Quer saber mais notícias do Pará? Acesse nosso canal no Whatsapp
Subprocurador-Geral vê indícios de irregularidades
Ao rejeitar mais esse HC do prefeito, o ministro Sebastião Reis Junior acolheu o parecer do Subprocurador-Geral da República Mário Ferreira Leite, contrário ao trancamento da investigação. Segundo o procurador, medidas desse tipo só podem ocorrer “em situações excepcionais”. Como, por exemplo, a total falta de indícios de irregularidades. O que não é caso dessa investigação, segundo o procurador.
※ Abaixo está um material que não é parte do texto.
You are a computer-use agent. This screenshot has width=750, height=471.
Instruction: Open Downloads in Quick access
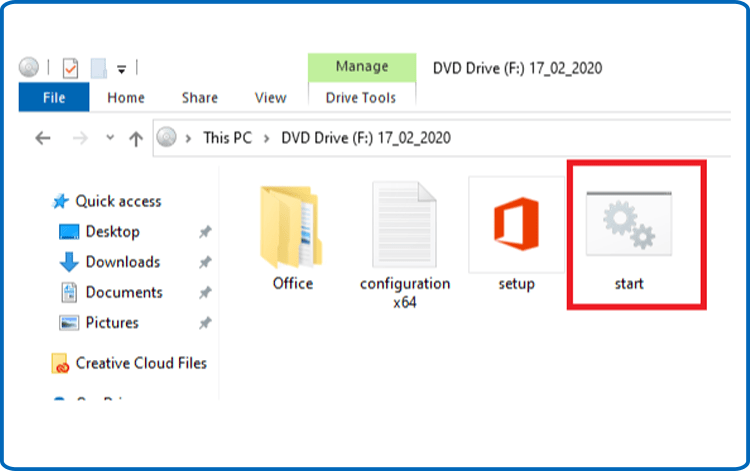tap(122, 262)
Para ele, há “indícios da prática criminosa e aparente justa causa para o procedimento investigatório instaurado (…)”. Como, por exemplo, os fatos citados pelo MPPA ao ajuizar, no ano passado, os pedidos de busca e apreensão, sequestro de bens e afastamento de funções públicas dos supostos envolvidos no esquema.
Na época, o MPPA apontou, por exemplo, o crescimento do lucro líquido do Hospital Santa Maria, devido ao “favorecimento criminoso”: levantamento inicial, a partir de balanços contábeis registrados na Junta Comercial do Pará (Jucepa), mostraram que esse lucro líquido cresceu 838,56%, entre 2018 e 2022, ou seja, ao longo de boa parte do período de ocorrência das fraudes (na época do levantamento, ainda inexistiam informações do ano de 2023).
Além disso, o MPPA também apontou os indícios do desvio de mais de R$ 261 milhões do Iasep para o Santa Maria, ao analisar as contas apresentadas pelo hospital ao Iasep. E, também, os indícios de que o prefeito, apesar de ter se afastado formalmente do Santa Maria, “continuou atuando informalmente como gestor da pessoa jurídica (o hospital) – note-se, durante todo o período ao qual remontam as ilegalidades apuradas”. Assim, escreveu o procurador Mário Ferreira Leite, a investigação não foi aberta com base em apenas um depoimento, como alega o prefeito, “havendo indícios de superfaturamento de preços cobrados por prestadores, e investigação pormenorizada de dados entre diferentes hospitais atendidos pelo Iasep, demonstrando vestígios de materialidade delitiva na administração das contas” do hospital.
O procurador citou um trecho da decisão do desembargador Pedro Sotero, do TJPA, quando autorizou a abertura da apuração contra o prefeito, para elucidar os indícios de possível autoria dos crimes apontados pelo MPPA. E disse ser “indispensável” que a investigação prossiga normalmente, para que os fatos sejam esclarecidos.
O ministro Sebastião Reis foi pelo mesmo caminho: para ele as investigações devem prosseguir, sendo “prematuro” o trancamento delas. Ele destacou uma manifestação do MPPA, transcrita no processo pela própria defesa do prefeito. Nessa manifestação, declarações prestadas pela presidente do Iasep apontariam evidências de que Daniel permaneceu controlando o Santa Maria, apesar de formalmente afastado da empresa desde maio de 2022.
Bens
Em reportagem na revista Veja, o jornalista Matheus Leitão lembrou que, em 2020, ao se eleger prefeito pela primeira vez, Daniel Santos possuía R$ 2 milhões em bens. Já no ano passado, ele declarou R$ 4,85 milhões em bens, sendo R$ 3,15 milhões em fazendas no interior do Pará.